Приведя его ко мне, Экстер выполняла не только мое давнишнее желание, но и свое: сблизить меня с группой ее соратников, занимавших вместе с нею крайний левый фланг в уже трёхлетней борьбе против академического канона. В 1908 году, когда Бурлюки впервые появились со своей выставкой в Киеве, я ещё не был знаком с Экстер и мало интересовался современной живописью. Только в следующем году, начав бывать у Александры Александровны, я у нее в квартире увидал десятка два картин, оставшихся от «Звена» и поразивших мой, в то время еще неискушенный, глаз. <…>Выставка Издебского сыграла решающую роль в переломе моих художественных вкусов и воззрений; она не только научила меня видеть живопись - всякую, в том числе и классическую, которую до того я, подобно подавляющему большинству, воспринимал поверхностно, «по-куковски»- но и подвела меня к живописи, так сказать, «изнутри», со стороны задач, предлежащих современному художнику.
<…> Давид Бурлюк был мне знаком не по одним его картинам. В 1910 году в Петербурге вышла небольшая книжка стихов и прозы, первый «Садок Судей». В этом сборнике рядом с хлебниковскими «Зверинцем», «Маркизой Дезэс» и «Журавлем», с первыми стихотворениями Каменского, были помещены девятнадцать «опусов» Давида Бурлюка.
Их тяжеловесный архаизм, самая незавершенность их формы нравились мне своей противоположностью всему, что я делал, всему моему облику поэта, ученика Корбьера и Рембо. Я помнил эти стихи наизусть и с живейшим любопытством всматривался в их автора.
Он сидел, не снимая пальто, похожий на груду толстого ворсистого драпа, наваленного приказчиком но прилавок. Держа у переносицы старинный, с круглыми стеклами, лорнет - маршала Даву, как он с легкой усмешкой пояснил мне, - Бурлюк обвёл взором стены и остановился на картине Экстер. Это было незаконченная темпера, interieur, писанный в ранней импрессионистской манере, от которой художница давно уже отошла. По лёгкому румянцу смущения и беглой тени недовольства, промелькнувшим на её лице, я мог убедиться, в какой мере Экстер, ежегодно живавшая в Париже месяцами, насквозь «француженка» в своем искусстве, считается с мнением этого провинциального вахлака.
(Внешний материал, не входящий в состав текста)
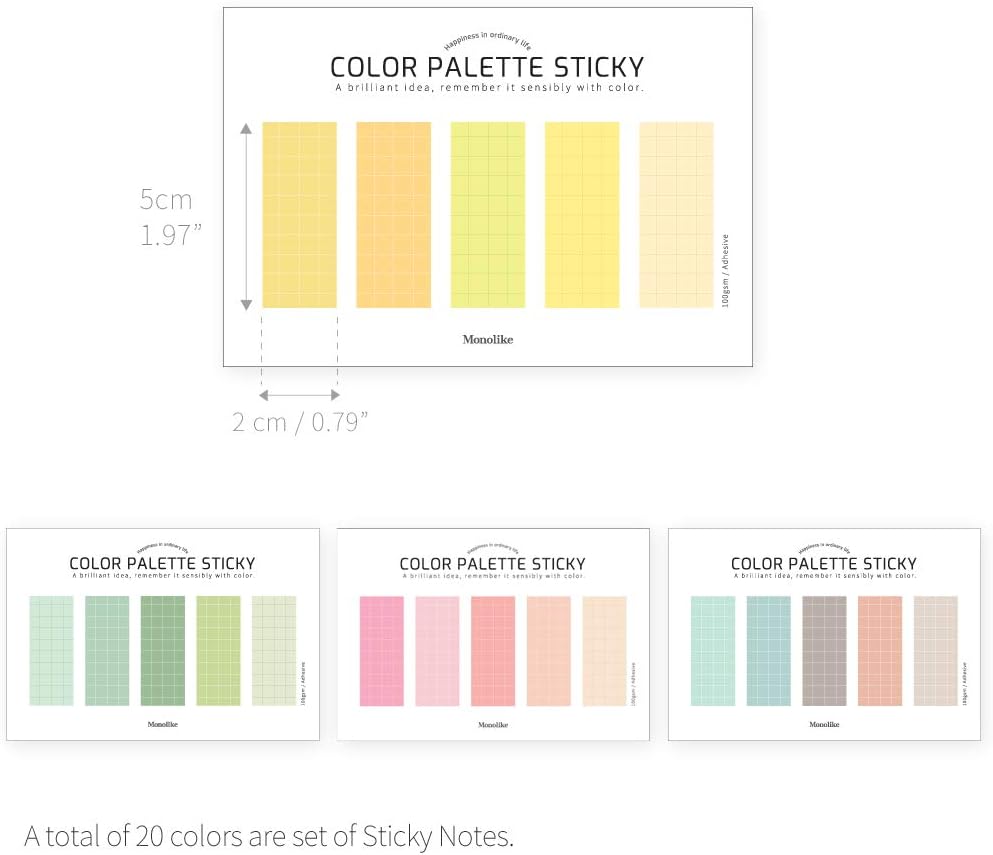Click the 'A total of 20 colors' caption
The width and height of the screenshot is (993, 855).
click(269, 835)
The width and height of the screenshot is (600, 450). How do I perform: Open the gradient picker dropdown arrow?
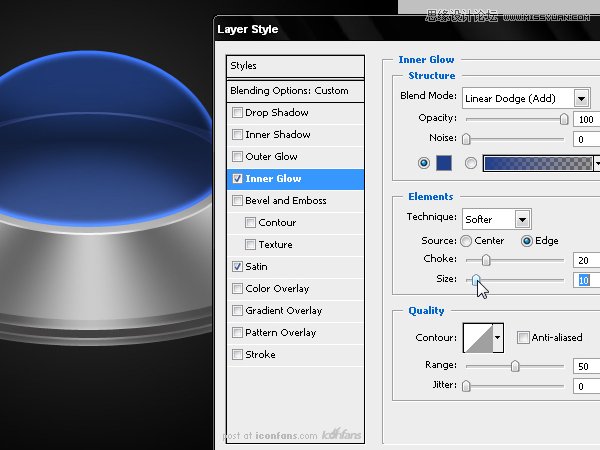597,163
Она нервно закурила папиросу и, не видя поблизости пепельницы, продолжала держать обгорелую спичку в руке. Бурлюк, уже успевший разглядеть в моей комнате всё до мелочей, заметил под кроватью приготовленный на ночь сосуд и носком, как ни в чем не бывало, деловито пододвинул его к Александре Александровне. Это сразу внесло непринужденность в наши с ним отношения, установив известную давность и короткость знакомства.
Я жадно расспрашивал «садкосудейца» о Хлебникове. Пусть бесконечно далеко было творчество Хлебникова от всего, что предносилось тогда моему сознанию как неизбежные пути развития русской поэзии; пусть его «Зверинец» и «Журавль» представлялись мне чистым эпигонством, последними всплесками символической школы, - для меня он уже был автором «Смехачей», появившихся незадолго перед этим в кульбинской «Студии Импрессионистов», и, значит, самым верным союзником в намечавшейся - пока ещё только в моем воображении - борьбе.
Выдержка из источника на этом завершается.